Records contained in a dataset

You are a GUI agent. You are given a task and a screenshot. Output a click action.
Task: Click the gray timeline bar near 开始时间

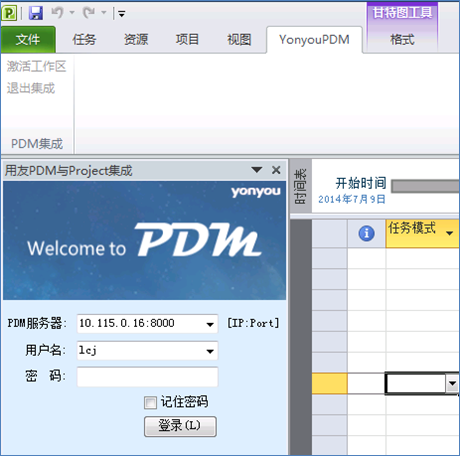click(426, 186)
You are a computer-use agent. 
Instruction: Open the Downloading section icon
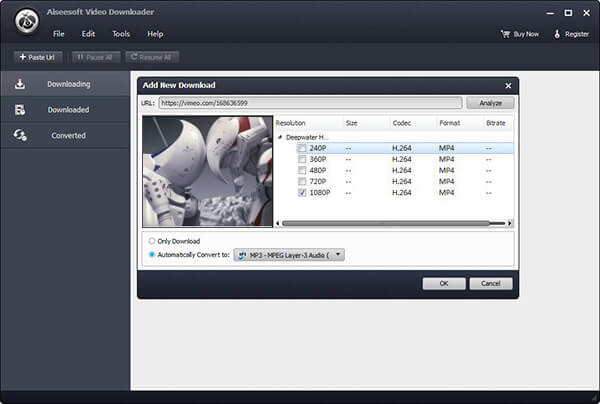pyautogui.click(x=20, y=84)
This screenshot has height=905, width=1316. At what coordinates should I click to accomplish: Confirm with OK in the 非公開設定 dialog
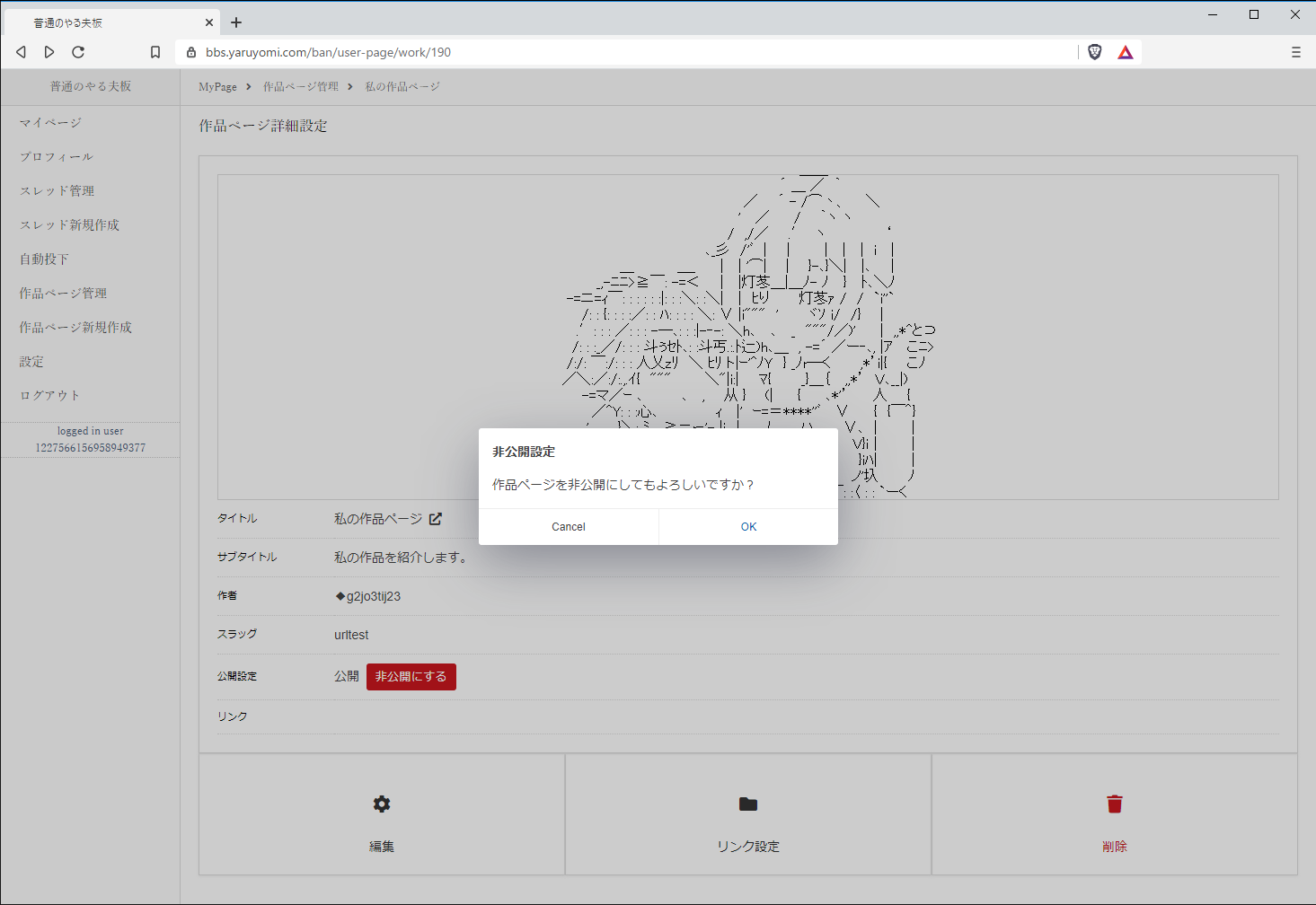pos(748,526)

#### WORK ORDER:
All the lines above are to be reproduced exactly, except the pictures.

#### REPLY TO THE TASK:
You are a GUI agent. You are given a task and a screenshot. Output a click action.
Task: Click the gray timeline bar near 开始时间

click(426, 186)
You are a computer-use agent. 
Instruction: Open the Downloading section icon
pyautogui.click(x=20, y=84)
This screenshot has height=905, width=1316. At what coordinates should I click to accomplish: Confirm with OK in the 非公開設定 dialog
pos(748,526)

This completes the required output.